▶ **What needs to be done**: Reproduce the listing from the line containing "Image resolution: width=999" through the line containing "tap(167, 31)", both included, as a numbered list without blank lines. Leave the pictures out.

▶ **Data supplied**:
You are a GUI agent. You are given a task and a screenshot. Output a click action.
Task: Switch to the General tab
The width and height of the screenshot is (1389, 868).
* * *
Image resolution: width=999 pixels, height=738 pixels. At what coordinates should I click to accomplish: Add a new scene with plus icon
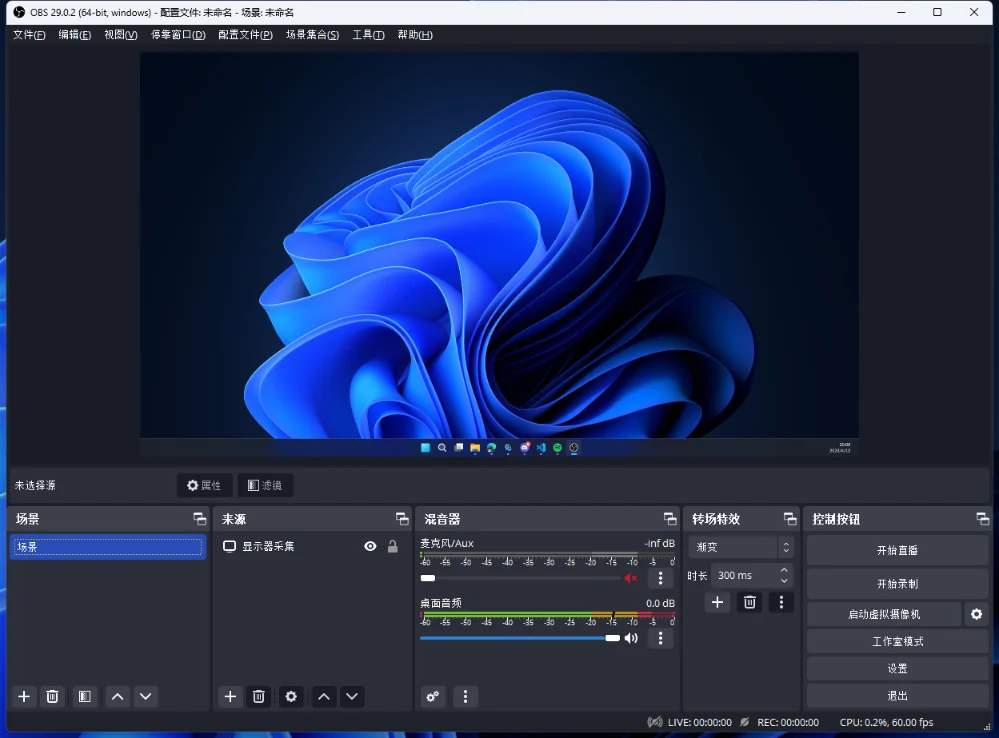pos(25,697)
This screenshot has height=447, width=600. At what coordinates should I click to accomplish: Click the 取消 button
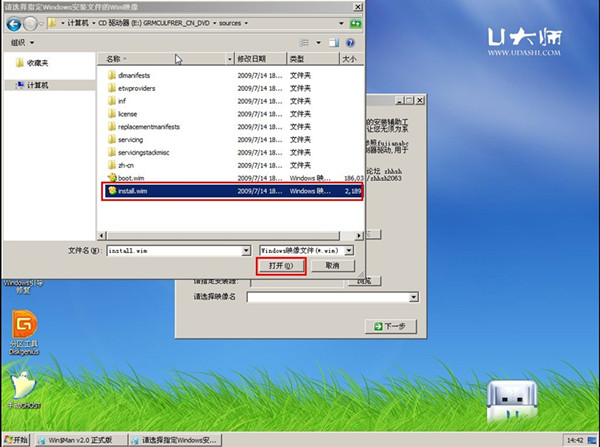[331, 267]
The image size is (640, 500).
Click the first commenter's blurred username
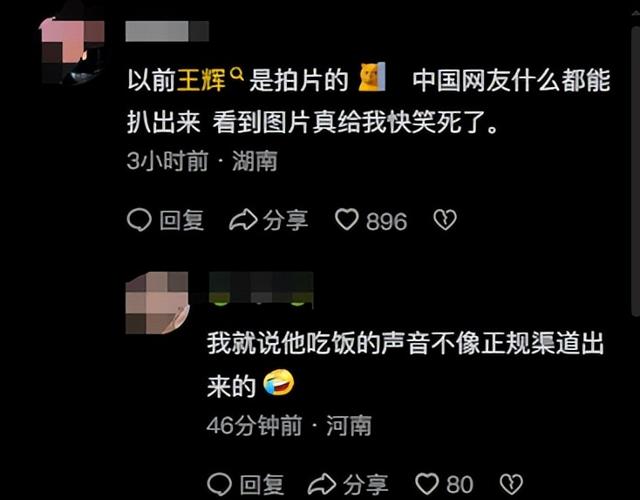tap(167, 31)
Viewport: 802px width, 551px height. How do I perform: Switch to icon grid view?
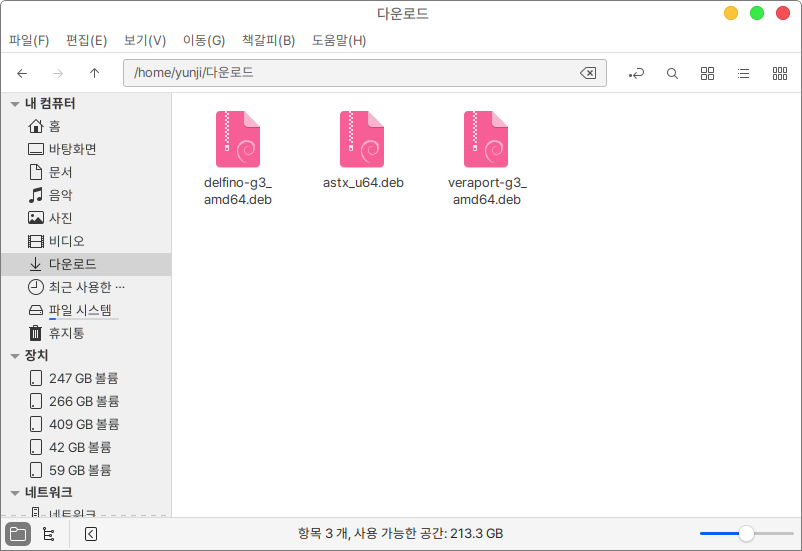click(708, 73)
==
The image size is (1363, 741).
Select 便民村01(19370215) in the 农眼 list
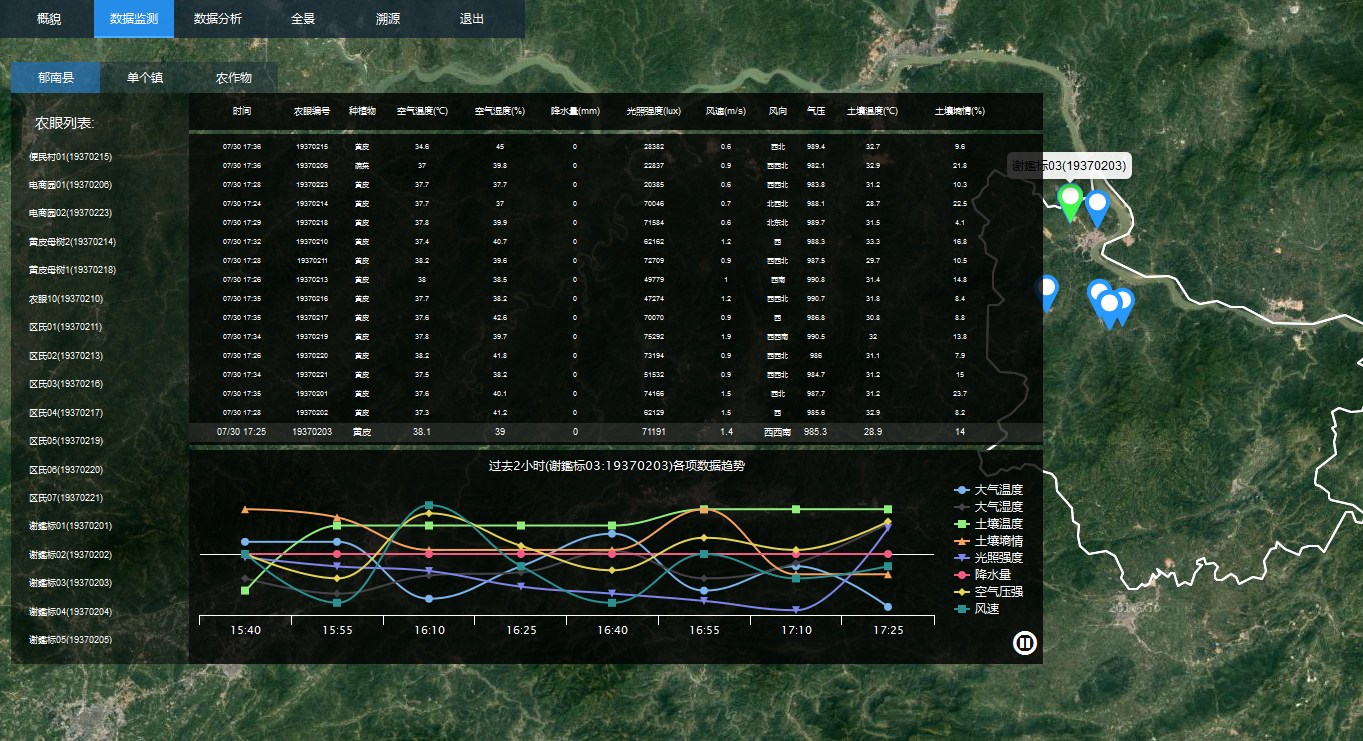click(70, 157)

▶ **Answer in full**:
1. Image resolution: width=999 pixels, height=738 pixels. At what coordinates should I click to accomplish: Add a new scene with plus icon
2. pos(25,697)
3. This screenshot has height=447, width=600. At what coordinates should I click to accomplish: Click the 取消 button
4. [331, 267]
5. The image size is (640, 500).
6. Click the first commenter's blurred username
7. tap(167, 31)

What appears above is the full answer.